Updated June 22, 2023 - 4:08 pm

The FBI recently released more records related to the nation’s deadliest mass shooting.

But the documents were so heavily redacted they don’t improve the public’s understanding of what might have motivated Stephen Paddock to kill 60 people, injure hundreds more in Las Vegas and take his own life on Oct. 1, 2017, government transparency experts said.

The federal Freedom of Information Act was intended to keep “citizens in the know about their government” and release all information unless it falls under nine narrow exemptions, according to the government’s FOIA.gov website.

Yet FBI officials broadly redacted hundreds of pages of the new records despite the only suspect being dead and the FBI and Las Vegas police officials saying there is no ongoing investigation, the records show.

Among the heavily redacted records were summaries of handwritten letters sent to Paddock and found in Texas. But Las Vegas police on Thursday released the letters to the Review-Journal without redactions. The letters suggest that Paddock had discussed his plans with an ex-convict who wrote the notes, imploring him not to “shoot or kill innocent people.”

Review-Journal Executive Editor Glenn Cook wants to know: What is the FBI hiding?

“The aftermath of the Oct. 1 mass shooting was fertile ground for conspiracy theorists and anyone who desired a different truth,” Cook said. “The delayed release of records, coupled with the heavy redactions, provided all-new material for these people. In the age of social media, limiting public information fans the flames of fantasy and contributes greatly to misunderstanding and outright misinformation that hurts everyone.”

FBI Las Vegas spokeswoman Sandra Breault wrote, in an email exchange, that responses to records requests are posted to the agency’s FOIA website after three people request the same information. But she and national FBI spokeswoman Tina Jagerson declined to discuss the redactions or explain the justification for providing so little information on a closed case.

Jagerson directed inquiries about the redactions to the FOIA officer, who told the Review-Journal that his office doesn’t have to answer questions and that the newspaper should direct inquiries to Jagerson.

Redacted records released

In September, FBI officials released 314 pages of records detailing interviews and evidence they gathered during their investigation. They released about 300 additional pages in February.

Throughout the 600-page document, important information on who conducted the interviews, where they were conducted and who was interviewed was almost always redacted.

Redactions generally look like someone took a black highlighter to portions of text, deliberately making it impossible to read. Sometimes, an entire page is redacted, with 30 or so horizontal, narrow black bars covering every word on a document.

“(Redacted) believes maybe Paddock lost it because (redacted),” one interviewee told the FBI.

The FBI justified a large portion of the redactions under the exemption that releasing the information would be an invasion of privacy. But many redactions do not appear to contain personal information.

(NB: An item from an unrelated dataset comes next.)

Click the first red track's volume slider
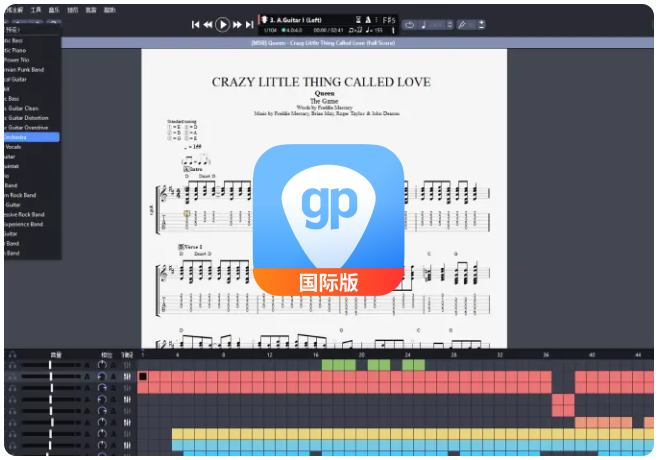Screen dimensions: 658x460 (x=50, y=377)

All of the information the FBI found on the shooter’s laptop was redacted, though the Metropolitan Police Department published the search history years ago.

The laptop information, according to the FBI, would disclose techniques and procedures the FBI uses to investigate.

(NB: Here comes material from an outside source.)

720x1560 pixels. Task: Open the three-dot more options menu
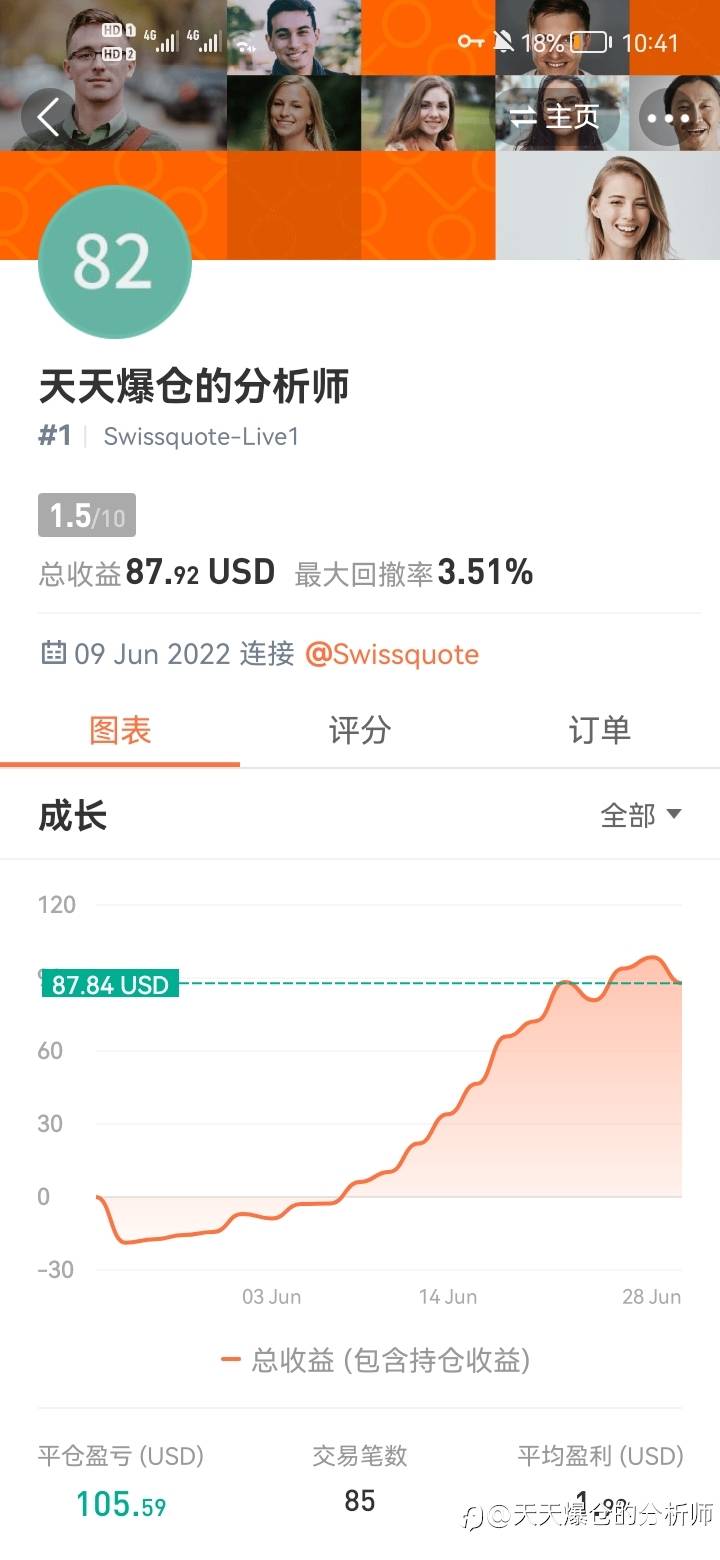pos(668,118)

Investigators found someone may have tried to enter Paddock’s room, according to the new FBI documents, but it’s unclear who, why or when. Mentions of Paddock’s live-in girlfriend, Marilou Danley, whose name was widely reported after the shooting, were redacted.

“Why in the world wasn’t this information disclosed as part of the Metro and FBI reports that were produced years ago?” Cook asked. “It’s been 5½ years since the shooting. What else are they holding back?”

Nevada Press Association Executive Director Brian Allfrey said the public deserves more information than the FBI released.

“The number of redactions makes it extremely hard to glean any new understanding of what led to this tragic event,” he said. “Redacting entire interviews, names of witnesses and names of investigators undermines the intent of transparency and open government.”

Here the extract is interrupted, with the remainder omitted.